There’s been a lot of talk recently, mostly from UCLA students and misguided college ranking sites, about how UCLA is (allegedly) the No. 1 public university in the country. Yes, it was ranked No. 1 in the U.S. News & World Report rankings, and UCLA did beat us in football this past Saturday. But it’s important to note that a key reason UCLA was ranked above us is because of the decrease in federal funding for research going into UC Berkeley, which is out of the school’s control. So UCLA students, nothing’s really changed. Stop making “No. 1 public university” your captions on Instagram. It’s embarrassing and delusional. And in regard to football… well, everyone knows Cal football is inconsistent and disappointing, so we have no excuse for that one. It’s safe to say that there are a million reasons why UC Berkeley is better than UCLA, but we at the Clog have compiled a list of a few of our favorites for your perusing.
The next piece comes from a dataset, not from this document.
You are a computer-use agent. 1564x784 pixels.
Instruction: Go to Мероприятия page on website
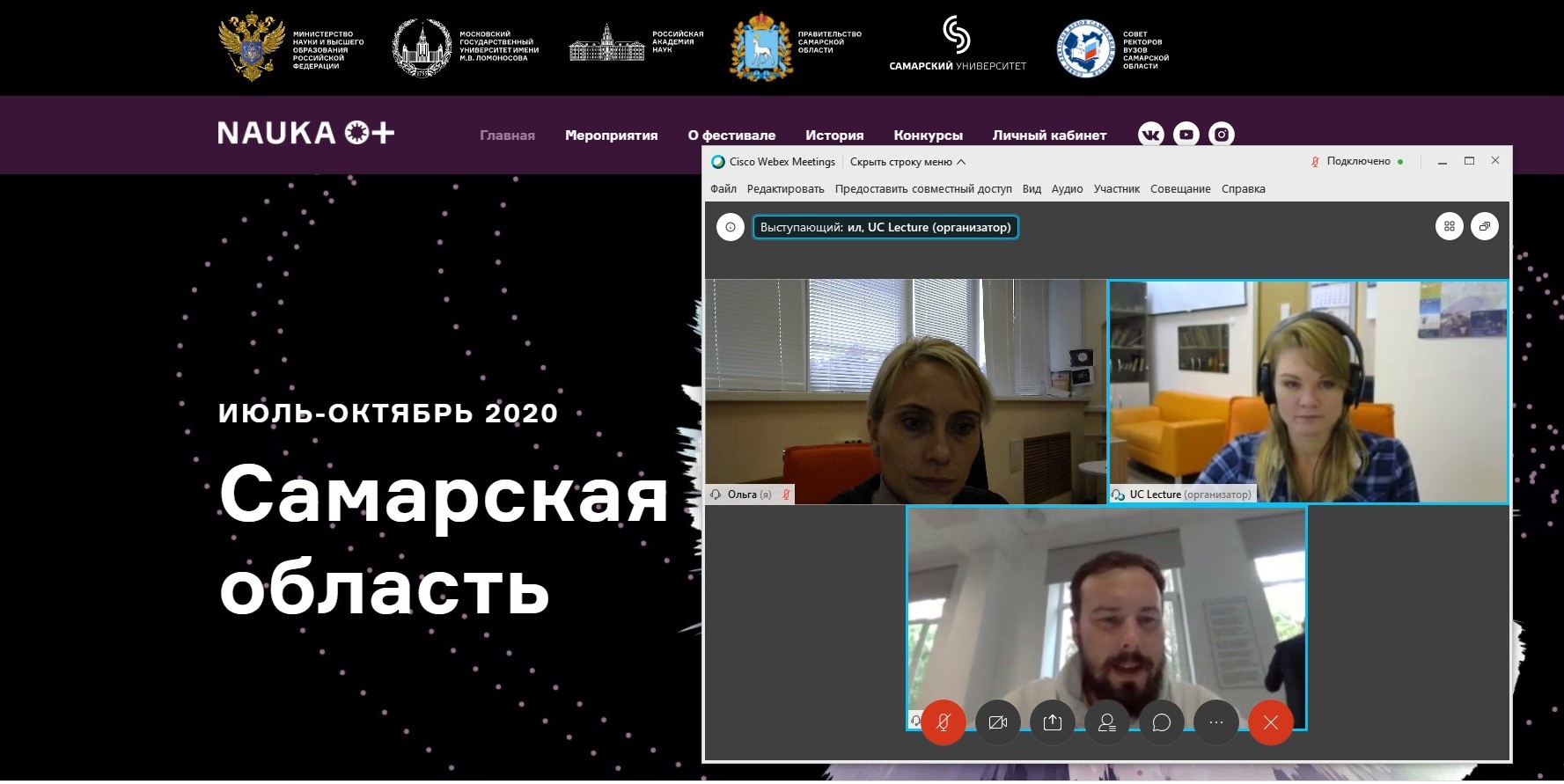611,136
UC Berkeley literally came first
Face it, Bruins — without us, you’d be nothing. There’s a reason we get to say our mascot is a Bear while yours is a Bruin (aka a more archaic word for bear). Initially, your mascot was actually a cub! Personally, we think that’s kind of lame.
UC Berkeley has way more Nobel laureates
The Daily Bruin doesn’t have an equivalent to the Daily Cal’s Clog
Yes, the Daily Bruin has blogs, but nothing as fun as the Clog! We think we’re a pretty sweet department, so it’s a shame that the Daily Bruin doesn’t have a blog for student life.
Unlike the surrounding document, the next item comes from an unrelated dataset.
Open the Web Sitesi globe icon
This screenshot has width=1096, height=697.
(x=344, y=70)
Cal’s swim team is way better than UCLA’s
Did anyone watch the 2016 Olympics? Did you notice how many Cal swimmers were there? Probably. Did you notice how many UCLA swimmers were there? Probably not. Overall, we sent 16 Olympians to Rio in 2016, while UCLA sent 15, so if you think UCLA is more athletic than Cal because of one sham football game, think again.
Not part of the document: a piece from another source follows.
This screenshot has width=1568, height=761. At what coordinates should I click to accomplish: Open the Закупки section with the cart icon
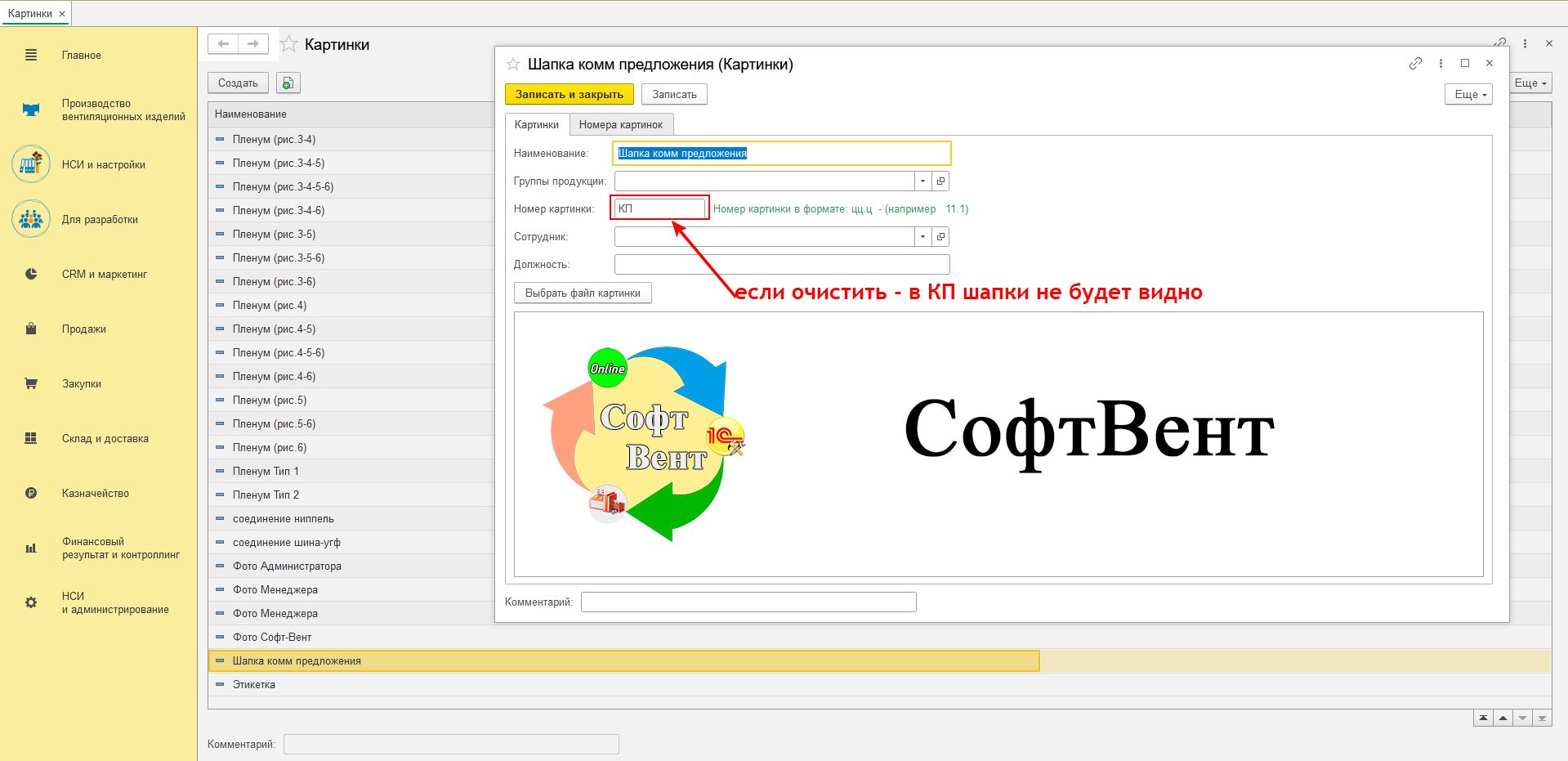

The Bay Area has way more to offer than Los Angeles
I’m allowed to say this because I grew up in LA, got into UCLA and UC Berkeley, and picked UC Berkeley. Why? Well, one of the reasons was because I wanted to get out of LA. Don’t get me wrong — LA weather and beaches are massive perks, but there’s only so much traffic and so many trend-obsessed people a person can handle for 18 years. It takes way too long to get anywhere, and the other cool cities in SoCal are a few hours away. But Berkeley? It’s right next to San Francisco, Oakland and so many other incredible cities, which are all super accessible by public transportation (yeah, we don’t need to own a car to go far).
UCLA stole our fight song
UCLA Bruins are really proud of their fight song, but let’s not forget where it originated. That’s right — here, on our rugged eastern foothills. The Golden Bear is ever-watching, so Bruins, better watch your backs next time you sing your little song.
Our meme page is way better
At the time of this article, UCLA Memes for Sick AF Tweens (what kind of name is that anyways) has 59,472 members, while UC Berkeley Memes for Edgy Teens has 184,383! In this new age of absurd, self-deprecating millennial and Gen Z humor, UC Berkeley clearly has UCLA (and every other university) beat. Obviously, all the LA sun its students are getting is ruining their sense of meme humor. No one does self-deprecating better than UC Berkeley students.
Everyone likes a baddie, and UC Berkeley is the bad boy of the UCs. UCLA is more like our basic cousin, and no one really cares about them. Middle-class suburban parents are scared to send their kids here because of our history of protests, conservatives think we’re a haven of sexual deviants and dangerous communists, and Donald Trump tweeted at us threatening to take away federal funds. Yet, we still manage to maintain stellar academics, conduct groundbreaking research and hold a strong reputation internationally. UCLA could only dream of being so multifaceted.
Now that we’ve proven that UC Berkeley’s better than UCLA (the real No. 2 university), we’d like to take this moment to remind everyone that not only are we better than UCLA, but we’re also better than Stanfurd. Yeah, don’t think we forgot about you guys. Honestly, it’s tiresome to see UCLA try and rise above its true ranking, so we thought we’d remind you which school is actually the best in the west. So please, go eight-clap your way back to the ranking where you belong.